Servi par une écriture fluide et résolument contemporaine, “Juste avant l’oubli” est la bonne surprise de la rentrée littéraire 2015… enfin en poche!
Camille, mon envolée, Sophie Daull, Livre de Poche, 6.60 euros
Ce livre n’est pas un livre facile, ce livre n’est pas un de ces “feel-good book” en vogue actuellement et c’est justement pour ça qu’on l’aime. C’est un livre coup de poing, le cri de détresse d’une mère à qui la vie a arraché sa fille de 16 ans, mais c’est aussi le chant d’amour de cette femme pour sa fille, un chant célébrant la vie dans toute sa beauté, son absurdité, son ironie.
Sophie Daull commence à écrire dans les premiers jours qui suivent la mort de Camille, au terme de 4 jours d’une fièvre sidérante, juste avant Noël.

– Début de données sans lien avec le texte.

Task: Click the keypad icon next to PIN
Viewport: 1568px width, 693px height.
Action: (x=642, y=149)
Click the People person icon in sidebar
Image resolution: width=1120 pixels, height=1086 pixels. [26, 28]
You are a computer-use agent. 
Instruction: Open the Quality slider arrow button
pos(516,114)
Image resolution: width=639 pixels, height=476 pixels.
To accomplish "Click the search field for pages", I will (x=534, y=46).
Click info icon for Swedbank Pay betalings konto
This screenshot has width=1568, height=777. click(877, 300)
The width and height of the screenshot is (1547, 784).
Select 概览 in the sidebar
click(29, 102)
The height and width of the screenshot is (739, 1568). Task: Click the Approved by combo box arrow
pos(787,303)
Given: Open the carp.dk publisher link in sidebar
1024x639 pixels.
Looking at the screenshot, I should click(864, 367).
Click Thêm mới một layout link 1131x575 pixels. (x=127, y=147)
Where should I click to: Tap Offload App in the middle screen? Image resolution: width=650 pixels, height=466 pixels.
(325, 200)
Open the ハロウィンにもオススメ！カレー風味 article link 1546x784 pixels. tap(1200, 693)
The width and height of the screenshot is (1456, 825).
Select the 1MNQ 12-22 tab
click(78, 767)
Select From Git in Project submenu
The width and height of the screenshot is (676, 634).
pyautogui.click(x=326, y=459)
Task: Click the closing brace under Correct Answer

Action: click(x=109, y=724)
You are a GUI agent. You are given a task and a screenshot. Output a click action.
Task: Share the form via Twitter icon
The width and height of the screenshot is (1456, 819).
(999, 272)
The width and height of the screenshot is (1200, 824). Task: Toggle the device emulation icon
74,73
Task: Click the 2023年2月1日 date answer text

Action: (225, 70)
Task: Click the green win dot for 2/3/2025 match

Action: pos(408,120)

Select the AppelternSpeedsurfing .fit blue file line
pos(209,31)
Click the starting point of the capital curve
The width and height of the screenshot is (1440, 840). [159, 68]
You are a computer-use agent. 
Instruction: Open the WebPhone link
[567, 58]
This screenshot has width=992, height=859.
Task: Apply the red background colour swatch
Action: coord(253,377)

Ecrire pour ne pas sombrer et pour ne pas oublier Camille et son regard “franc, droit, lumineux” . Elle évoque les moments quotidiens, les anicroches, les engueulades, les fous rires mais aussi la gestion au jour le jour de l’ “après” : l’organisation des funérailles, la distribution des objets, peluches, vêtements, ayant appartenu à l’adolescente.
Ce témoignage poignant nous émeut par son aspect universel, par la description si juste de la perte d’un être cher ; son livre n’est pas seulement un très bel hommage, mais aussi un acte de résistance et de courage.